TASK ITEM: Exactly the lines from the one containing "Where should I click to: Choose" through the final line of the data are to be written out again, with nothing added.

[Pixel coordinate grounding data]
☆ ☆ ☆ ☆ ☆ ☆ ☆

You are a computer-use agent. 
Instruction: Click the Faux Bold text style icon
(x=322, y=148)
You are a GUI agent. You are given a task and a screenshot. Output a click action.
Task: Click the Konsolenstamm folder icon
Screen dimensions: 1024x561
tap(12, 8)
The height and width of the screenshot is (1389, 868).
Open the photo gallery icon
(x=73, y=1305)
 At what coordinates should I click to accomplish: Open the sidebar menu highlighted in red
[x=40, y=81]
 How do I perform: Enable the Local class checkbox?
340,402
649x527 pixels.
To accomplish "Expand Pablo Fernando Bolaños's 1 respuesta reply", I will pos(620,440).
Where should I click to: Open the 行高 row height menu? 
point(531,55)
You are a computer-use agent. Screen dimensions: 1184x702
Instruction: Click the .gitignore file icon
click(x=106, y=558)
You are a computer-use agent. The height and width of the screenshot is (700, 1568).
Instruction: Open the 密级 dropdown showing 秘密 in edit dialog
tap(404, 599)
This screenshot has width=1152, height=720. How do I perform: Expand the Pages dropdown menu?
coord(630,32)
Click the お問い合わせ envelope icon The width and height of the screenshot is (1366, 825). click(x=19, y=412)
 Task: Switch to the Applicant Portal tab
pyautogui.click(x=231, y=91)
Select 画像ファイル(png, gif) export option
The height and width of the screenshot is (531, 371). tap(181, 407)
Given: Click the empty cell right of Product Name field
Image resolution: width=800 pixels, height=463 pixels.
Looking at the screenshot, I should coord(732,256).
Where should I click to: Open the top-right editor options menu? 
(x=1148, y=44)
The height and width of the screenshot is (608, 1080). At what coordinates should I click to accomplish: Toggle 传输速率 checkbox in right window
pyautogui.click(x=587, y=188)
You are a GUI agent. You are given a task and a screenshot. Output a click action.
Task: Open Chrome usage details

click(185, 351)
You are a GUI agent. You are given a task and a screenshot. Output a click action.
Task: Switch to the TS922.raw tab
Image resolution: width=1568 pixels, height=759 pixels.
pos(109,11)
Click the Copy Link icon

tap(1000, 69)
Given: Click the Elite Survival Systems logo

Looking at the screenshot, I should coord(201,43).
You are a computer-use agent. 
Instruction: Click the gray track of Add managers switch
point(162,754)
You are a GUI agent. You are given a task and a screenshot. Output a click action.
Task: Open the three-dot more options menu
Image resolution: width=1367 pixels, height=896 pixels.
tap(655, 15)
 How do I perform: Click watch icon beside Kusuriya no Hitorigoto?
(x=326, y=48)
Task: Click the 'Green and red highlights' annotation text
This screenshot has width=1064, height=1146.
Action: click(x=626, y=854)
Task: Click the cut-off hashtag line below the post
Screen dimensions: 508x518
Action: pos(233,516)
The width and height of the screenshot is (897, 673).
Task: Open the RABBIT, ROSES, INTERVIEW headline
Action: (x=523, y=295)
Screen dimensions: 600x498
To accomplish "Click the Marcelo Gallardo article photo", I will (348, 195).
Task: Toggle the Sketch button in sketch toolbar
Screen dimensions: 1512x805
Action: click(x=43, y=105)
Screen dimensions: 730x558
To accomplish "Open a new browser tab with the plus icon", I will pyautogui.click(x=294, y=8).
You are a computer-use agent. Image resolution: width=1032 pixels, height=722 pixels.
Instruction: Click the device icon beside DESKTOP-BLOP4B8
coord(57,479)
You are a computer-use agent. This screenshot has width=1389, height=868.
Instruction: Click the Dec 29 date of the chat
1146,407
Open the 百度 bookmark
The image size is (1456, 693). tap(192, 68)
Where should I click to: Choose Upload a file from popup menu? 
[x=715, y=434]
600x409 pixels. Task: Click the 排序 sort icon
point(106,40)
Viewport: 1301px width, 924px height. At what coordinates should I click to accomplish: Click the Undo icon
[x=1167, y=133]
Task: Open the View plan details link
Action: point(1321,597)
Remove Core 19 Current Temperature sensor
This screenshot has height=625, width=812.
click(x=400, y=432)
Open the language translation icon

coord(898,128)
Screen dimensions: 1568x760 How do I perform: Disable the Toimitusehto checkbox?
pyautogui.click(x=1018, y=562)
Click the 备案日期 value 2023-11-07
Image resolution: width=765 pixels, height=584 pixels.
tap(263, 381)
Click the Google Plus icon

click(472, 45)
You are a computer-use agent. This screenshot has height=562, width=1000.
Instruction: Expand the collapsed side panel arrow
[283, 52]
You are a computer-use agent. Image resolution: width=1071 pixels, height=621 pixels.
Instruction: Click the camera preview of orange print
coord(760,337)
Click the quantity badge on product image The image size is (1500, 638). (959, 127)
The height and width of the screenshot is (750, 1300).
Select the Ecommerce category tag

☆ ☆ ☆ ☆ ☆ ☆ ☆

ANSWER SPACE:
Where should I click to: Choose Upload a file from popup menu? 
[x=715, y=434]
600x409 pixels. Task: Click the 排序 sort icon
point(106,40)
Viewport: 1301px width, 924px height. At what coordinates should I click to accomplish: Click the Undo icon
[x=1167, y=133]
Task: Open the View plan details link
Action: point(1321,597)
Remove Core 19 Current Temperature sensor
This screenshot has height=625, width=812.
click(x=400, y=432)
Open the language translation icon

coord(898,128)
Screen dimensions: 1568x760 How do I perform: Disable the Toimitusehto checkbox?
pyautogui.click(x=1018, y=562)
Click the 备案日期 value 2023-11-07
Image resolution: width=765 pixels, height=584 pixels.
tap(263, 381)
Click the Google Plus icon

click(472, 45)
You are a computer-use agent. This screenshot has height=562, width=1000.
Instruction: Expand the collapsed side panel arrow
[283, 52]
You are a computer-use agent. Image resolution: width=1071 pixels, height=621 pixels.
Instruction: Click the camera preview of orange print
coord(760,337)
Click the quantity badge on product image The image size is (1500, 638). (959, 127)
The height and width of the screenshot is (750, 1300).
Select the Ecommerce category tag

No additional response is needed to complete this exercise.